*MATERIAL PROVIDED*
____

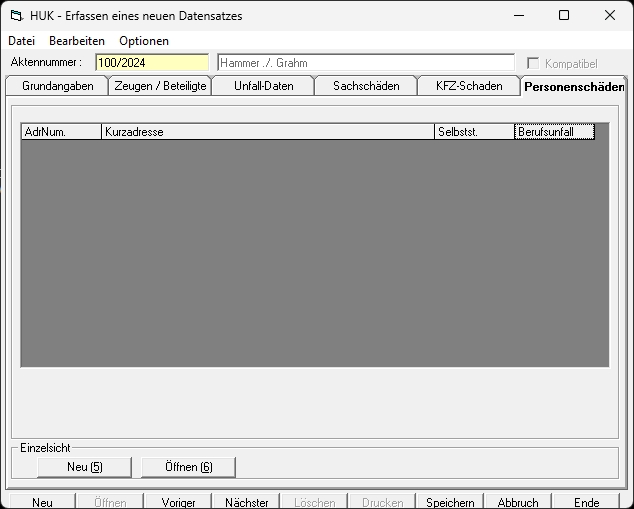The height and width of the screenshot is (509, 634).
Task: Switch to the Zeugen / Beteiligte tab
Action: [160, 86]
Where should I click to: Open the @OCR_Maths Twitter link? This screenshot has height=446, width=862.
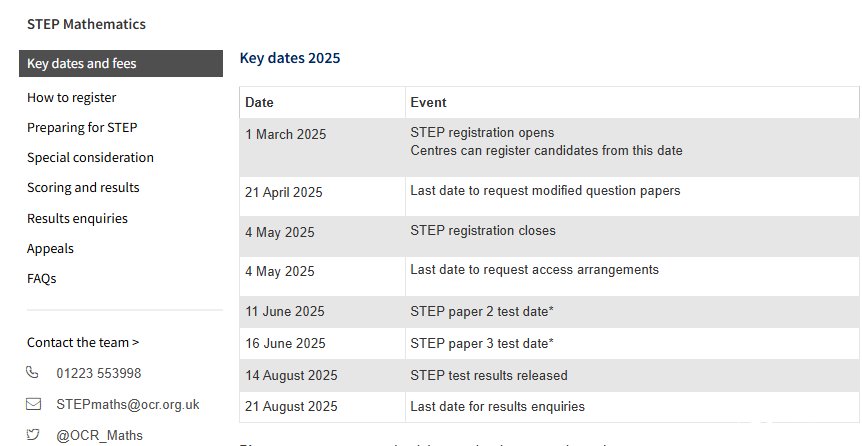click(x=99, y=436)
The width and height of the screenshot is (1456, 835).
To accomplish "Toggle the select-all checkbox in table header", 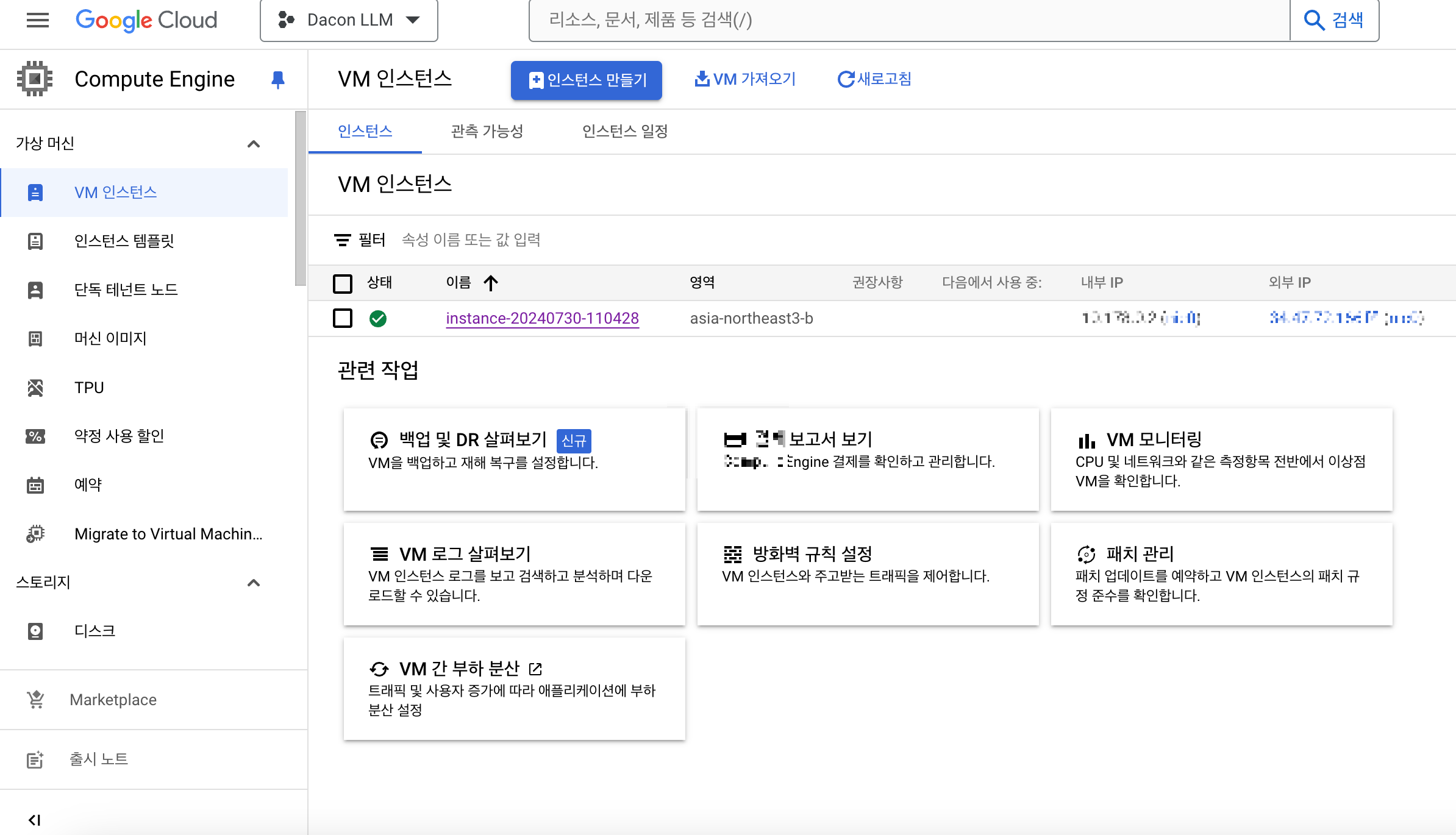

____

*EXERCISE DETAILS*
Copy out the entries above word for word, leaving out the pictures.

*THE ANSWER*
The height and width of the screenshot is (509, 634).
Task: Switch to the Zeugen / Beteiligte tab
Action: [160, 86]
Where should I click to: Open the @OCR_Maths Twitter link? This screenshot has height=446, width=862.
click(x=99, y=436)
The width and height of the screenshot is (1456, 835).
To accomplish "Toggle the select-all checkbox in table header", 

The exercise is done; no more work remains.